**Records supplied**
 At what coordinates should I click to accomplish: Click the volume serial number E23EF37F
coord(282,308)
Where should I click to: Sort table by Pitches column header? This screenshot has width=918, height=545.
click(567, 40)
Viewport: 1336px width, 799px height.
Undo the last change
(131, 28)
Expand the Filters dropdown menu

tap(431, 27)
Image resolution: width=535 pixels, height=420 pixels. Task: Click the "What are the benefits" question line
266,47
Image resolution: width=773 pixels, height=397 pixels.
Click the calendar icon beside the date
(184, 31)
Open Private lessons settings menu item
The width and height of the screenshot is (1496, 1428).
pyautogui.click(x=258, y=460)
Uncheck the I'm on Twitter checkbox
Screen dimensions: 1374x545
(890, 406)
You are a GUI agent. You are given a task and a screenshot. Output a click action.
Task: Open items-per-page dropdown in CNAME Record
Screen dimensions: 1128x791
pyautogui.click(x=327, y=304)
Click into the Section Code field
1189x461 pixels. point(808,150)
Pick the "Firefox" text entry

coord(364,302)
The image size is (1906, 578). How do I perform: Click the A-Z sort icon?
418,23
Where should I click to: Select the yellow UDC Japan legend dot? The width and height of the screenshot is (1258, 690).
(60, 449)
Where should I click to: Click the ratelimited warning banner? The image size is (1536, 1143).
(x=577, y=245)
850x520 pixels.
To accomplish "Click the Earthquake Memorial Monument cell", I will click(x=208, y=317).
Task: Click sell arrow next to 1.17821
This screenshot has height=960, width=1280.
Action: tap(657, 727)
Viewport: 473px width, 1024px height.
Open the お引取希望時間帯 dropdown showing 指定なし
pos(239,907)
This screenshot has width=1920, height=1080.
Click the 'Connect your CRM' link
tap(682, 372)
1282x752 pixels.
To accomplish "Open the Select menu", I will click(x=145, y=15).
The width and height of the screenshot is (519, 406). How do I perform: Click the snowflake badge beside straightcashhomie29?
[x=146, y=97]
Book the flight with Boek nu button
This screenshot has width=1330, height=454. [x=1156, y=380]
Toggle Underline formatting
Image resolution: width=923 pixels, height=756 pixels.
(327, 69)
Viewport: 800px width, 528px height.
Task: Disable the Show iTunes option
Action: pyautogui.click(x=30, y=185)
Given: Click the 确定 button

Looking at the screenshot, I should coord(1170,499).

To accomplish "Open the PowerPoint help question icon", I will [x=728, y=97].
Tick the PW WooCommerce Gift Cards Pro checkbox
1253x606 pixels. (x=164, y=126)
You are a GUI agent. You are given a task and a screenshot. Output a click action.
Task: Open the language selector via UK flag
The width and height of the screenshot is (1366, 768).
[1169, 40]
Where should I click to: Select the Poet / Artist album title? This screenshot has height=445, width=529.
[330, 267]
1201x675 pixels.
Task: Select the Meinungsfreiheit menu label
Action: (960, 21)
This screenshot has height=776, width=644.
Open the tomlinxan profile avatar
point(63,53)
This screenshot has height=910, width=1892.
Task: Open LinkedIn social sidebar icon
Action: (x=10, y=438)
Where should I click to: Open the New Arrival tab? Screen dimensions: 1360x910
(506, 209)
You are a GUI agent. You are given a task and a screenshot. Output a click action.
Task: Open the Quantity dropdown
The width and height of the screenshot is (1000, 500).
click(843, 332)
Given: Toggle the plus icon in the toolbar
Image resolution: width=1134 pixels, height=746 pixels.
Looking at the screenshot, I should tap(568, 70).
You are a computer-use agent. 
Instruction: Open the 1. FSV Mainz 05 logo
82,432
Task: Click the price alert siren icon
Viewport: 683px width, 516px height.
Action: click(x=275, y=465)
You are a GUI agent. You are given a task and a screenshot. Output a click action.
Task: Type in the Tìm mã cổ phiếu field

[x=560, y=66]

**Problem requirements**
From the first line to the last, return the records unchanged.

**Result of this exercise**
 At what coordinates should I click to accomplish: Click the volume serial number E23EF37F
coord(282,308)
Where should I click to: Sort table by Pitches column header? This screenshot has width=918, height=545.
click(567, 40)
Viewport: 1336px width, 799px height.
Undo the last change
(131, 28)
Expand the Filters dropdown menu

tap(431, 27)
Image resolution: width=535 pixels, height=420 pixels. Task: Click the "What are the benefits" question line
266,47
Image resolution: width=773 pixels, height=397 pixels.
Click the calendar icon beside the date
(184, 31)
Open Private lessons settings menu item
The width and height of the screenshot is (1496, 1428).
pyautogui.click(x=258, y=460)
Uncheck the I'm on Twitter checkbox
Screen dimensions: 1374x545
(890, 406)
You are a GUI agent. You are given a task and a screenshot. Output a click action.
Task: Open items-per-page dropdown in CNAME Record
Screen dimensions: 1128x791
pyautogui.click(x=327, y=304)
Click into the Section Code field
1189x461 pixels. point(808,150)
Pick the "Firefox" text entry

coord(364,302)
The image size is (1906, 578). How do I perform: Click the A-Z sort icon?
418,23
Where should I click to: Select the yellow UDC Japan legend dot? The width and height of the screenshot is (1258, 690).
(60, 449)
Where should I click to: Click the ratelimited warning banner? The image size is (1536, 1143).
(x=577, y=245)
850x520 pixels.
To accomplish "Click the Earthquake Memorial Monument cell", I will click(x=208, y=317).
Task: Click sell arrow next to 1.17821
This screenshot has height=960, width=1280.
Action: tap(657, 727)
Viewport: 473px width, 1024px height.
Open the お引取希望時間帯 dropdown showing 指定なし
pos(239,907)
This screenshot has width=1920, height=1080.
Click the 'Connect your CRM' link
tap(682, 372)
1282x752 pixels.
To accomplish "Open the Select menu", I will click(x=145, y=15).
The width and height of the screenshot is (519, 406). How do I perform: Click the snowflake badge beside straightcashhomie29?
[x=146, y=97]
Book the flight with Boek nu button
This screenshot has width=1330, height=454. [x=1156, y=380]
Toggle Underline formatting
Image resolution: width=923 pixels, height=756 pixels.
(327, 69)
Viewport: 800px width, 528px height.
Task: Disable the Show iTunes option
Action: pyautogui.click(x=30, y=185)
Given: Click the 确定 button

Looking at the screenshot, I should coord(1170,499).

To accomplish "Open the PowerPoint help question icon", I will [x=728, y=97].
Tick the PW WooCommerce Gift Cards Pro checkbox
1253x606 pixels. (x=164, y=126)
You are a GUI agent. You are given a task and a screenshot. Output a click action.
Task: Open the language selector via UK flag
The width and height of the screenshot is (1366, 768).
[1169, 40]
Where should I click to: Select the Poet / Artist album title? This screenshot has height=445, width=529.
[330, 267]
1201x675 pixels.
Task: Select the Meinungsfreiheit menu label
Action: (960, 21)
This screenshot has height=776, width=644.
Open the tomlinxan profile avatar
point(63,53)
This screenshot has height=910, width=1892.
Task: Open LinkedIn social sidebar icon
Action: (x=10, y=438)
Where should I click to: Open the New Arrival tab? Screen dimensions: 1360x910
(506, 209)
You are a GUI agent. You are given a task and a screenshot. Output a click action.
Task: Open the Quantity dropdown
The width and height of the screenshot is (1000, 500).
click(843, 332)
Given: Toggle the plus icon in the toolbar
Image resolution: width=1134 pixels, height=746 pixels.
Looking at the screenshot, I should tap(568, 70).
You are a computer-use agent. 
Instruction: Open the 1. FSV Mainz 05 logo
82,432
Task: Click the price alert siren icon
Viewport: 683px width, 516px height.
Action: click(x=275, y=465)
You are a GUI agent. You are given a task and a screenshot. Output a click action.
Task: Type in the Tìm mã cổ phiếu field

[x=560, y=66]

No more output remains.